Marfrig Global Foods e BRF deram um passo decisivo para escalar o negócio halal ao assinarem, via BRF GmbH, um contrato de investimento com a HPDC (veículo do PIF) para aportar na BRF Arabia ativos avaliados em US$ 2,07 bilhões. Entram no perímetro as distribuidoras na Arábia Saudita, Catar, Emirados Árabes Unidos, Kuwait e Omã, as fábricas na Arábia Saudita e nos Emirados e o canal de exportações diretas à região MENA (exclui Turquia). No fechamento, a HPDC terá 10%, com plano de avançar a 30% e direito de chegar a 40%, enquanto um contrato de fornecimento de 10 anos, em cost plus +5%, assegura previsibilidade e alinhamento de incentivos. Este movimento materializa a vertical que a companhia desenhou para o halal na nova estrutura executiva com o segmento Mercado Halal.

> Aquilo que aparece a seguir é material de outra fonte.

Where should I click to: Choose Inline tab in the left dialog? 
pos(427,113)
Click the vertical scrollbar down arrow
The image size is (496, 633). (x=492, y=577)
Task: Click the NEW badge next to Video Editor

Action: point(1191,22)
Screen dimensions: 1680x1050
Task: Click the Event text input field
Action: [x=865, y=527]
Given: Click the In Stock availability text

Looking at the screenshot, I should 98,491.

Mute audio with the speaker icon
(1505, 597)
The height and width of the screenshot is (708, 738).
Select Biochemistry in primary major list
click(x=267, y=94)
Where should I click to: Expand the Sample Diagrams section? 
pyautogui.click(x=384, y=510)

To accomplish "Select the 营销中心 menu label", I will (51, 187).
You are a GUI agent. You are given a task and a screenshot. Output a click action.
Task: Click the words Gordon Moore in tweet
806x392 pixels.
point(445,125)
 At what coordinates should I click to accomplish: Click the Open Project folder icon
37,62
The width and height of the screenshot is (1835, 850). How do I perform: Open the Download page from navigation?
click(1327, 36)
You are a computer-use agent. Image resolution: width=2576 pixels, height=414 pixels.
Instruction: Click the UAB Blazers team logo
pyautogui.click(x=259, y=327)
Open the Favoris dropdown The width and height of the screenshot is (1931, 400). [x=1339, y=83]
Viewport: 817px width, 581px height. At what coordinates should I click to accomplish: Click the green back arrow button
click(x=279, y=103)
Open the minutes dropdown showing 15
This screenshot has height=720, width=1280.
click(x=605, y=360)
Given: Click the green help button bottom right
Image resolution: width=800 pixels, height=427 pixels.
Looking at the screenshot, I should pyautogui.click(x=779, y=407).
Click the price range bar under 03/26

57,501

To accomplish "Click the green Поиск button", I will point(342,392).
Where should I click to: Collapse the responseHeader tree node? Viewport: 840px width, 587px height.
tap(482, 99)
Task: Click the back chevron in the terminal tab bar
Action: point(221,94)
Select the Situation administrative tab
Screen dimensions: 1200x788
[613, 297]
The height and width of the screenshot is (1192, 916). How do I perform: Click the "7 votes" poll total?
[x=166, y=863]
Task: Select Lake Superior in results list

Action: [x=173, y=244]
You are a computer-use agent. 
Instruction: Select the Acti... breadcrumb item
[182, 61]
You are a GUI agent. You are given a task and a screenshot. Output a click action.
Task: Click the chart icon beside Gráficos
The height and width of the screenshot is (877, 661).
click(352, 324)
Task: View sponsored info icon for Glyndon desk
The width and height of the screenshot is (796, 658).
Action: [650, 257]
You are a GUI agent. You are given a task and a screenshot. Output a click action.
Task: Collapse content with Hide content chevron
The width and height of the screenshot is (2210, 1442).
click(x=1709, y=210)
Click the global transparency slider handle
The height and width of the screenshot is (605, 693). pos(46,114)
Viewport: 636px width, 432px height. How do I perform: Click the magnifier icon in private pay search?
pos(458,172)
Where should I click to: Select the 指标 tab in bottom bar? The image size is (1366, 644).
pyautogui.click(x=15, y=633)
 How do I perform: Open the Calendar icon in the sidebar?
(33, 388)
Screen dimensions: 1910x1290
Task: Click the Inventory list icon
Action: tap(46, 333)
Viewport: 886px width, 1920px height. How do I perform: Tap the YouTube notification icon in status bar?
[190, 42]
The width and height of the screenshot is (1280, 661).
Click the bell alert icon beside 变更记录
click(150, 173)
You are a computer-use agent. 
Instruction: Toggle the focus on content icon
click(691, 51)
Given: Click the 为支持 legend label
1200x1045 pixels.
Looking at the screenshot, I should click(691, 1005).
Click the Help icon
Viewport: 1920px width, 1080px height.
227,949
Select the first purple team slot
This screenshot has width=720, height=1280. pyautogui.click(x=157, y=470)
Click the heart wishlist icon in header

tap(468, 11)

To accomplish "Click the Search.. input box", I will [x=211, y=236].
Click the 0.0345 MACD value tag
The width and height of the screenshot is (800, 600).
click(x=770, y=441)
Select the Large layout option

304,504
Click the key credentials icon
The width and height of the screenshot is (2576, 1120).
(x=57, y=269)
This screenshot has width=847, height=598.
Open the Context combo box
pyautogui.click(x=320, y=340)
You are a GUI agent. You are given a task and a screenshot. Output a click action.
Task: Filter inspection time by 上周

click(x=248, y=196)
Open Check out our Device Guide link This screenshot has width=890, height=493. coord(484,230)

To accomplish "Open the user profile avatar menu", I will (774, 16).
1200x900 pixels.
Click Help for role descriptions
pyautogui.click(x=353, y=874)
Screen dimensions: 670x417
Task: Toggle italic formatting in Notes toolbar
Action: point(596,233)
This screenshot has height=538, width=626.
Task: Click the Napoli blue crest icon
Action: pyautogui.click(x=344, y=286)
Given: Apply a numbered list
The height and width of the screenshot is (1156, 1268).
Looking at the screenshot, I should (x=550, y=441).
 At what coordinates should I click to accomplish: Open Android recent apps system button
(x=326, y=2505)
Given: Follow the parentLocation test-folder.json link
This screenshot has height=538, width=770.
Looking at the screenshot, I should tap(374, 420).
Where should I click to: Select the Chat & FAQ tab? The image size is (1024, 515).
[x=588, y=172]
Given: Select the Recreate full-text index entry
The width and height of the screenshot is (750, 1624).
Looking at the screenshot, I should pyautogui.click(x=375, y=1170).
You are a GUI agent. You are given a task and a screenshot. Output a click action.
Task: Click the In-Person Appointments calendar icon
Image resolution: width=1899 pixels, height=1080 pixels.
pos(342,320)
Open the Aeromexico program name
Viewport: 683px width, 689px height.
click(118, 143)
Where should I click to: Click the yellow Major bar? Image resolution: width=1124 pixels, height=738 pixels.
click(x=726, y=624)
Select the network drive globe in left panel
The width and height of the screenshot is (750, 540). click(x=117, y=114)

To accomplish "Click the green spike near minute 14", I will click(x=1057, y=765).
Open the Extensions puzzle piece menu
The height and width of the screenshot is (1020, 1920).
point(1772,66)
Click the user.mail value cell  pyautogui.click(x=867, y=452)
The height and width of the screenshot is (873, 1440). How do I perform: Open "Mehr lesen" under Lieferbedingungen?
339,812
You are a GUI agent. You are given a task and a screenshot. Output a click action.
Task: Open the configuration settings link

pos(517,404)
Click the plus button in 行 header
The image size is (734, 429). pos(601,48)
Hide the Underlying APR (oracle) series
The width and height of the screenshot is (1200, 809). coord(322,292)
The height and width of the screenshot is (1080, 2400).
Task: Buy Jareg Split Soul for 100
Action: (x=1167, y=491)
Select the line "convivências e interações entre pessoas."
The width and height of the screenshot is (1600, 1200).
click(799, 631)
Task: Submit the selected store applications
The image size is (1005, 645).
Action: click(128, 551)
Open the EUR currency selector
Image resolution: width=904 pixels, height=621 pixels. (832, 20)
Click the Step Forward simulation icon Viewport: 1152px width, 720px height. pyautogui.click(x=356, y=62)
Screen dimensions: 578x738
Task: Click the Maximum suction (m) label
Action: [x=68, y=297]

Do ponto de vista econômico, os ativos somam US$ 2,1 bilhões em receita nos 12 meses até junho (7,3% da receita consolidada da Marfrig) e cerca de US$ 230 milhões de EBITDA, implicando múltiplo de ~9x. O acordo de fornecimento ancorado em cost plus tende a reduzir volatilidade de margem no canal exportador ao mesmo tempo em que o parceiro local acelera acesso comercial e licenças no GCC. Além do reforço operacional, a transação dá continuidade à tese de integração e captura de sinergias que ganhou tração após a aprovação do CADE em 5 de setembro, principal gatilho regulatório, quando a companhia passou a padronizar processos e a organizar o portfólio multigeográfico com disciplina.
O closing esperado para o 1T26, sujeito a condições precedentes e aprovações concorrenciais, preserva o padrão de governança de “só avançar com segurança jurídica”. A mudança de nome para Sadia Halal e a sinalização de um IPO a partir de 2027 criam um trilho claro: fortalecer a presença regional com capital e credenciais locais agora, estabilizar a cadeia via contrato de fornecimento e, adiante, monetizar parte do valor da plataforma por meio do mercado de capitais, mantendo o Brasil como base produtiva competitiva para abastecer o ecossistema halal.
No eixo de capital, a combinação de um sócio estratégico de longo prazo com uma estrutura de abastecimento previsível conversa com a agenda de criação de valor por ação no nível do holding. Diferentemente de movimentos oportunísticos, a companhia vinha calibrando retorno ao acionista sem comprometer a integração, como se viu no Plano de Recompra de até 25 milhões de ações, que adiciona flexibilidade para atravessar o período até o carve-out/IPO da BRF Arabia. Em conjunto, os marcos reforçam a narrativa de redução de ciclicidade, aceleração comercial no Oriente Médio e opcionalidade de destravar valor na vertical halal com governança e disciplina financeira.